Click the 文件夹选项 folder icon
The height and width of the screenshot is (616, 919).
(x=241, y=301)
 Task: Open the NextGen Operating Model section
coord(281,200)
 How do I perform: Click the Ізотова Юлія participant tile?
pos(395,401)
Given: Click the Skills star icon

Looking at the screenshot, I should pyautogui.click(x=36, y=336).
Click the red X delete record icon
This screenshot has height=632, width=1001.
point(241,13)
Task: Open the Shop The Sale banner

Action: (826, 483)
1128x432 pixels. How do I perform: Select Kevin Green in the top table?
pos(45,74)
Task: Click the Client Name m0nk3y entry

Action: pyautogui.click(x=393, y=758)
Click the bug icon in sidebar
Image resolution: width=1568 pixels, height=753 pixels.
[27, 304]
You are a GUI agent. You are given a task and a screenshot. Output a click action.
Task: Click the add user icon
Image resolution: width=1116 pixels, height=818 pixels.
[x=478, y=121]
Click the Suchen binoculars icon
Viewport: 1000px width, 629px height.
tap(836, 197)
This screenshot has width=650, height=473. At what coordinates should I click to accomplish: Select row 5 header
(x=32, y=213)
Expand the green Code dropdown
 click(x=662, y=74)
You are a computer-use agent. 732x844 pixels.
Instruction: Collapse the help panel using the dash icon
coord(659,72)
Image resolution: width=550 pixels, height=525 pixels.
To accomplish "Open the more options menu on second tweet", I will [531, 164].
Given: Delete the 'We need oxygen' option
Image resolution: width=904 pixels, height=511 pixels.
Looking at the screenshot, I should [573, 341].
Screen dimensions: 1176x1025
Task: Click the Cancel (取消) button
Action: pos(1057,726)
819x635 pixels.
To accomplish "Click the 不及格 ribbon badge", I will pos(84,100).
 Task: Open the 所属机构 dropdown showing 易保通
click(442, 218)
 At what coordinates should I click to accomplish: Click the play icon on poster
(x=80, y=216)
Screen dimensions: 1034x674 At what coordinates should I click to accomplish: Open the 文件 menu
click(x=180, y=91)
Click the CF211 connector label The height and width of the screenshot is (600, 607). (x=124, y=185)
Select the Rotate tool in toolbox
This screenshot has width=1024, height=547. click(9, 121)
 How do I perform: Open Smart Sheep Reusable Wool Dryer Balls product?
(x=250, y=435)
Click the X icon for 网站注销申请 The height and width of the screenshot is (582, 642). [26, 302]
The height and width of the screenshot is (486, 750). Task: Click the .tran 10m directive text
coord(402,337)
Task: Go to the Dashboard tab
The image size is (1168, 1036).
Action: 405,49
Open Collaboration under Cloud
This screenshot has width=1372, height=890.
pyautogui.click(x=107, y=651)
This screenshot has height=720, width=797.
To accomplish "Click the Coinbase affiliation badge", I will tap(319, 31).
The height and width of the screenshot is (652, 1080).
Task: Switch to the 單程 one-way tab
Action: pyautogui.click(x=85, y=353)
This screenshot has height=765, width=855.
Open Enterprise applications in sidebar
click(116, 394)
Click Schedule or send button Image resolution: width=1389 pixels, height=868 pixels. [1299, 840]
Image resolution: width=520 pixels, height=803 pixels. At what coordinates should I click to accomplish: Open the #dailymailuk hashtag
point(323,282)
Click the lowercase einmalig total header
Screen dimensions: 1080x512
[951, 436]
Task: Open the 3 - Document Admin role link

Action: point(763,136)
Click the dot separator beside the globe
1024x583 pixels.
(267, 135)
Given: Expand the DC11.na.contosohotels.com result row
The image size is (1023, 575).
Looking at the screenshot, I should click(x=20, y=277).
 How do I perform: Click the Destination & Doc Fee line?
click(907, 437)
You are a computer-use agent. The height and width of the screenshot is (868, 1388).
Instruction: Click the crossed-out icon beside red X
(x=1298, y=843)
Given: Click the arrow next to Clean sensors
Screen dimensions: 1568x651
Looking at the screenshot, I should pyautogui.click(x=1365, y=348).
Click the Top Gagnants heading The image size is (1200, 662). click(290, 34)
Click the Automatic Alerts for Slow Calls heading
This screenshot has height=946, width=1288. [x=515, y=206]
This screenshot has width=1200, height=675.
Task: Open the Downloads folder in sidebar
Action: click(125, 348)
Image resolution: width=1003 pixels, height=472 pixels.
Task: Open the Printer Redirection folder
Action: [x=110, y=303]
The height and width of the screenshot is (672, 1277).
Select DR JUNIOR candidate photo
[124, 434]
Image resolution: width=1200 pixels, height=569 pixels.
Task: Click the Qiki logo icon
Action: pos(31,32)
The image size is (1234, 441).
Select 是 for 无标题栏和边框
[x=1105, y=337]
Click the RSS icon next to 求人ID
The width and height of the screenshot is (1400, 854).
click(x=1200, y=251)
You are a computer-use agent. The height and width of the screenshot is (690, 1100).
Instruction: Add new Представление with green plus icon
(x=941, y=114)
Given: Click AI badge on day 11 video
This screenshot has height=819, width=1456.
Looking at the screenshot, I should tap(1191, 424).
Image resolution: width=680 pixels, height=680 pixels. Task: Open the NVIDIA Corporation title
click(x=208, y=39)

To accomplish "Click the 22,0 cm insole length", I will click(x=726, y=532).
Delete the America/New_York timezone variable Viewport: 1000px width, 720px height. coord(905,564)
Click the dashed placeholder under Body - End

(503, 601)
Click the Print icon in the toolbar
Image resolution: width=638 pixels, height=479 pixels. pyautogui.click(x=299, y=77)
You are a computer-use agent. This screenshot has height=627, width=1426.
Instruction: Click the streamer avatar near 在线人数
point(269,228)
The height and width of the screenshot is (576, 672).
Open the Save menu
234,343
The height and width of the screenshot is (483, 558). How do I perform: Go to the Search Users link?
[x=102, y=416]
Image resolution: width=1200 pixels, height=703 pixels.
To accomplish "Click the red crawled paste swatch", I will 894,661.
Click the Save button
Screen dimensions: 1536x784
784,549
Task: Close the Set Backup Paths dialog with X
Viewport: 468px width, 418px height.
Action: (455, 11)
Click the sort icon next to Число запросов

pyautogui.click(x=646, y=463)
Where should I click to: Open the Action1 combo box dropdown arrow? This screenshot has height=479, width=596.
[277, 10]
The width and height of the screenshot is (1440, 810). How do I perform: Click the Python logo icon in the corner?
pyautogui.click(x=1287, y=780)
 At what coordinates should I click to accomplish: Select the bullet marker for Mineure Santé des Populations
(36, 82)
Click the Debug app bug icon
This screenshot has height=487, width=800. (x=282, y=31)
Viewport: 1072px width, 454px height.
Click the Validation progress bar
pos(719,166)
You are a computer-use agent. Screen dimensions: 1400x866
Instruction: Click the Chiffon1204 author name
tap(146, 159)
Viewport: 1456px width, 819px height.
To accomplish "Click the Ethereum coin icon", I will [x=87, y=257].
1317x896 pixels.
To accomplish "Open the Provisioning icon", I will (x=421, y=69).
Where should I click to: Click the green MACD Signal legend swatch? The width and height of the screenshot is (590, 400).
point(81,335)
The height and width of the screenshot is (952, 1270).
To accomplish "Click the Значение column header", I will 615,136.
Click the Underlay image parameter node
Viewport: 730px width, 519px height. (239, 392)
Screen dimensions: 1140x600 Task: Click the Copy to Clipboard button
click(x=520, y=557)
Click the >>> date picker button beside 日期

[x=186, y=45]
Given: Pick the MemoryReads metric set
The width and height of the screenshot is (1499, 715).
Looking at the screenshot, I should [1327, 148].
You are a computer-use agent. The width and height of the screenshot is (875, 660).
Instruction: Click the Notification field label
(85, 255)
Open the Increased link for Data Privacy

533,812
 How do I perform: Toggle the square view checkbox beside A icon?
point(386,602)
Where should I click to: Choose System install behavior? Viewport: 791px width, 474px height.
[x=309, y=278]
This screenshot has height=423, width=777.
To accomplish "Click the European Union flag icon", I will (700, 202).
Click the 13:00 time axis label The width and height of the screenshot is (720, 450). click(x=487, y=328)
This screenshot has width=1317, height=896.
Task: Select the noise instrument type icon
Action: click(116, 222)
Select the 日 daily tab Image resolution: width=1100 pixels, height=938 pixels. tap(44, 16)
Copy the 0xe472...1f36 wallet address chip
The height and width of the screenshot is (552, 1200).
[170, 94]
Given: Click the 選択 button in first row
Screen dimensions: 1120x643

++++

Output exactly one stretch of the listing: from the line containing "Click the Print icon in the toolbar" through the line containing "1317x896 pixels.", both end lines included.

▸ **ANSWER AREA**
Click the Print icon in the toolbar
Image resolution: width=638 pixels, height=479 pixels. pyautogui.click(x=299, y=77)
You are a computer-use agent. This screenshot has height=627, width=1426.
Instruction: Click the streamer avatar near 在线人数
point(269,228)
The height and width of the screenshot is (576, 672).
Open the Save menu
234,343
The height and width of the screenshot is (483, 558). How do I perform: Go to the Search Users link?
[x=102, y=416]
Image resolution: width=1200 pixels, height=703 pixels.
To accomplish "Click the red crawled paste swatch", I will 894,661.
Click the Save button
Screen dimensions: 1536x784
784,549
Task: Close the Set Backup Paths dialog with X
Viewport: 468px width, 418px height.
Action: (455, 11)
Click the sort icon next to Число запросов

pyautogui.click(x=646, y=463)
Where should I click to: Open the Action1 combo box dropdown arrow? This screenshot has height=479, width=596.
[277, 10]
The width and height of the screenshot is (1440, 810). How do I perform: Click the Python logo icon in the corner?
pyautogui.click(x=1287, y=780)
 At what coordinates should I click to accomplish: Select the bullet marker for Mineure Santé des Populations
(36, 82)
Click the Debug app bug icon
This screenshot has height=487, width=800. (x=282, y=31)
Viewport: 1072px width, 454px height.
Click the Validation progress bar
pos(719,166)
You are a computer-use agent. Screen dimensions: 1400x866
Instruction: Click the Chiffon1204 author name
tap(146, 159)
Viewport: 1456px width, 819px height.
To accomplish "Click the Ethereum coin icon", I will [x=87, y=257].
1317x896 pixels.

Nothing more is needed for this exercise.